Nvidia’s Jensen Huang calls AI job concerns ‘complete nonsense’
The Nvidia CEO doubled down on his argument that AI creates more jobs than it destroys, dismissing displacement fears as illogical.
Jensen Huang has never been one to mince words, and his latest comments on AI-driven job loss are no exception. Speaking at the ServiceNow Knowledge 2026 conference, the Nvidia CEO flatly rejected the idea that artificial intelligence will put people out of work, calling the narrative false and illogical.
“AI is doing nothing but create jobs,” Huang said, a line that’s either deeply reassuring or deeply self-serving depending on where you sit. For the man running the company that sells the picks and shovels of the AI gold rush, optimism about AI’s future isn’t exactly a controversial stance.
The case Huang is making
Huang’s argument isn’t new, but his framing has sharpened. He’s rejecting what he sees as a zero-sum framework, the idea that every task automated by AI is a job permanently erased from the economy. Instead, he’s pointing to companies that integrate AI technologies and end up expanding their headcount rather than shrinking it.

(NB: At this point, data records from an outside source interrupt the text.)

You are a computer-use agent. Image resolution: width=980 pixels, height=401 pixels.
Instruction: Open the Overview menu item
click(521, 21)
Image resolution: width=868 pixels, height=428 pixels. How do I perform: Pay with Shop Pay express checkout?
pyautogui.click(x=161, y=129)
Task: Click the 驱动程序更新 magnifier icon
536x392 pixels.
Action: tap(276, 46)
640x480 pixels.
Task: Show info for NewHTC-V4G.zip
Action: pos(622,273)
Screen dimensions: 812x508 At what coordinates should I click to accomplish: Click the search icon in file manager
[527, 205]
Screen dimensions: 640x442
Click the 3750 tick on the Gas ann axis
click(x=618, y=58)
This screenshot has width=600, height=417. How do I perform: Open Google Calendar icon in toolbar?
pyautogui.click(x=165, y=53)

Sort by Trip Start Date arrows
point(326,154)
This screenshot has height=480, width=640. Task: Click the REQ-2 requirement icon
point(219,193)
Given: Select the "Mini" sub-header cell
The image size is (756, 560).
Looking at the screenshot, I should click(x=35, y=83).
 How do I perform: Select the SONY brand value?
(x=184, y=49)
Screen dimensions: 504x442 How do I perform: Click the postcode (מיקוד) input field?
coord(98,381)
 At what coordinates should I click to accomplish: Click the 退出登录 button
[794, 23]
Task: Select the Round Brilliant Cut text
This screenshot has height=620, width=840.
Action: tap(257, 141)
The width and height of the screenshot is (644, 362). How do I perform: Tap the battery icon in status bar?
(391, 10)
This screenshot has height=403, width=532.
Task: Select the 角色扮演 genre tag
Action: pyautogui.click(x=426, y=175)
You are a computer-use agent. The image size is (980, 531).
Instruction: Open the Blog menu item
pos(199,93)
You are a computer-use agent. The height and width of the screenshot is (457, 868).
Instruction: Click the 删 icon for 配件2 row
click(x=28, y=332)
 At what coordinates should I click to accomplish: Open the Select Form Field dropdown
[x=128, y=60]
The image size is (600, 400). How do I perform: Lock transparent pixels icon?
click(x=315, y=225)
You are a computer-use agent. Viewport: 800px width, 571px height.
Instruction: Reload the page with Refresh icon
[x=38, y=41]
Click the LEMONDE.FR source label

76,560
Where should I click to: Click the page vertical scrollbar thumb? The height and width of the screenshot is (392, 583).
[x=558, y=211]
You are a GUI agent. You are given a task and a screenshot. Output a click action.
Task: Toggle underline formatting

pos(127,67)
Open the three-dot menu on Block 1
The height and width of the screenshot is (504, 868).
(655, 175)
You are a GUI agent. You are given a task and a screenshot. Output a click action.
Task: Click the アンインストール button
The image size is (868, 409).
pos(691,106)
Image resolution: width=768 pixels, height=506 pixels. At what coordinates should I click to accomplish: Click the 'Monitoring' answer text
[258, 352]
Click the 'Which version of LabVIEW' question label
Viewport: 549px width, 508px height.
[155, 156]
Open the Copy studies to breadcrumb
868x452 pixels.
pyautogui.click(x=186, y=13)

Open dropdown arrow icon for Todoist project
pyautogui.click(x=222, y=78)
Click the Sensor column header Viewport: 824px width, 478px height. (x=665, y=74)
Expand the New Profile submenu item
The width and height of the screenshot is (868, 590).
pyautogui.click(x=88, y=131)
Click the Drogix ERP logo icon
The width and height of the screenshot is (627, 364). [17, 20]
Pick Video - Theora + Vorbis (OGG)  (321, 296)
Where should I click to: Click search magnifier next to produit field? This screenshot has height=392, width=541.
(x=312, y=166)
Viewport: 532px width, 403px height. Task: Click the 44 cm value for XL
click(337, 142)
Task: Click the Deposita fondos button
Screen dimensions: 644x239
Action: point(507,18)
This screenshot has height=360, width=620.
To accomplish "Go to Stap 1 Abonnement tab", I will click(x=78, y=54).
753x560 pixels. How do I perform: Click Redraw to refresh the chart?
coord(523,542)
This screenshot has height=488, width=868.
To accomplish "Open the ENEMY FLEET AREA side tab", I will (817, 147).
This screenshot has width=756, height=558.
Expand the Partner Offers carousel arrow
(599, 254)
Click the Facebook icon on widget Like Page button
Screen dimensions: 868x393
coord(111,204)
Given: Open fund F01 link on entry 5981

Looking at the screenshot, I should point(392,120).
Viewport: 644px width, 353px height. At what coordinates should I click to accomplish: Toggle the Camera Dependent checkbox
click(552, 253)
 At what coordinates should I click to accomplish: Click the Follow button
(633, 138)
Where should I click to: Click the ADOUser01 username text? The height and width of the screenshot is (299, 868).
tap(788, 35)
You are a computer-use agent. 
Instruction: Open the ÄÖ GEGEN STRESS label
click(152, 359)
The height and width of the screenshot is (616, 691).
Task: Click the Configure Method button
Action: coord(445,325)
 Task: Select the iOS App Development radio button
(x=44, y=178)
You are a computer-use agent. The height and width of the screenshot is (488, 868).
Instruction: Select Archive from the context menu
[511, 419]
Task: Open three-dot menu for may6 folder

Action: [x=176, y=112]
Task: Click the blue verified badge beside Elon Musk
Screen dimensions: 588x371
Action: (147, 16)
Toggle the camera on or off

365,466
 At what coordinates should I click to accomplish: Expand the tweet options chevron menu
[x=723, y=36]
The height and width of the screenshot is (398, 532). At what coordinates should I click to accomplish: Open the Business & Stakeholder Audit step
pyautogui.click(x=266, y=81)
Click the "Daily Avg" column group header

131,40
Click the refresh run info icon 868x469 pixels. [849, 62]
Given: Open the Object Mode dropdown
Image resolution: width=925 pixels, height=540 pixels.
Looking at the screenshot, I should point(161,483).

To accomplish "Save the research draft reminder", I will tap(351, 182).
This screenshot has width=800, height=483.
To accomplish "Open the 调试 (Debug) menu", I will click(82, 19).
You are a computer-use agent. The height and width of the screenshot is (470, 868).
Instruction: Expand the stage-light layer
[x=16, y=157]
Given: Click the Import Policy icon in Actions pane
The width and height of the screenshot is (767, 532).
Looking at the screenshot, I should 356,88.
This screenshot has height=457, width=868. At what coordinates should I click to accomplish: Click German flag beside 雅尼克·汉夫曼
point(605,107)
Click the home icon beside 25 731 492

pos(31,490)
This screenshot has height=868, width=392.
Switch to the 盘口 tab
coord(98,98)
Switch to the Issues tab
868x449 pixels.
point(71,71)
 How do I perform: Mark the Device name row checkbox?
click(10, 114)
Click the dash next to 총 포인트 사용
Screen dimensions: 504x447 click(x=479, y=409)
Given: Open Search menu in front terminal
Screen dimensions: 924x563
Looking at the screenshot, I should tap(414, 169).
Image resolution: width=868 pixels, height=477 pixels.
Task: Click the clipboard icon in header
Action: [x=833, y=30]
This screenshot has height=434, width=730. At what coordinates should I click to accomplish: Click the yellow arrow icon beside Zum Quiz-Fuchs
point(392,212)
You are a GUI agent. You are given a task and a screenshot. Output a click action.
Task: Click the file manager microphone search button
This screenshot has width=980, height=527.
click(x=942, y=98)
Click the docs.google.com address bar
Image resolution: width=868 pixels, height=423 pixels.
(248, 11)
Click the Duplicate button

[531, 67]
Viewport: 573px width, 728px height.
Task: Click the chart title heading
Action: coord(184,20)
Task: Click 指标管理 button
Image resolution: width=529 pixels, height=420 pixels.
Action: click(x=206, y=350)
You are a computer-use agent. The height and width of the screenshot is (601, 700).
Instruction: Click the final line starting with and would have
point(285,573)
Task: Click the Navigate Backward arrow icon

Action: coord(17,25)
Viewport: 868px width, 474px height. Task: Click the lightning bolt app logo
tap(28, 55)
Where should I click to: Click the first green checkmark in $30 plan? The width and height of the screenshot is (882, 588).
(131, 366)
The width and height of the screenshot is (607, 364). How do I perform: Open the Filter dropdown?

Huang has been consistent on this point over the past several years, repeatedly arguing that the real risk isn’t AI taking your job but rather someone who knows how to use AI taking your job. It’s a subtle but important distinction. He’s not saying the labor market won’t change. He’s saying the change creates more winners than losers, as long as workers adapt.
Why this matters beyond Nvidia’s earnings call
For Nvidia, the narrative is existential. The company’s entire growth thesis depends on enterprises continuing to pour money into AI infrastructure, buying the GPUs and data center hardware that Nvidia dominates. Nvidia anticipates significant increases in chip sales driven by AI infrastructure demand, and that forecast only works in a world where companies feel comfortable investing aggressively in AI without fearing a political backlash.
The more interesting dynamic for crypto-adjacent investors is what Huang didn’t say. His remarks at the ServiceNow conference contained no references to cryptocurrency or decentralized computing, even though Nvidia’s earlier GTC conference had sparked conversations about AI’s intersection with blockchain and decentralized infrastructure protocols.
For those tracking the overlap between AI and crypto, the space to watch is decentralized computing. As AI workloads grow, the demand for distributed GPU resources could eventually become a meaningful use case for blockchain-based coordination. The infrastructure demands that Huang keeps highlighting are the same ones that decentralized compute networks are positioning themselves to serve.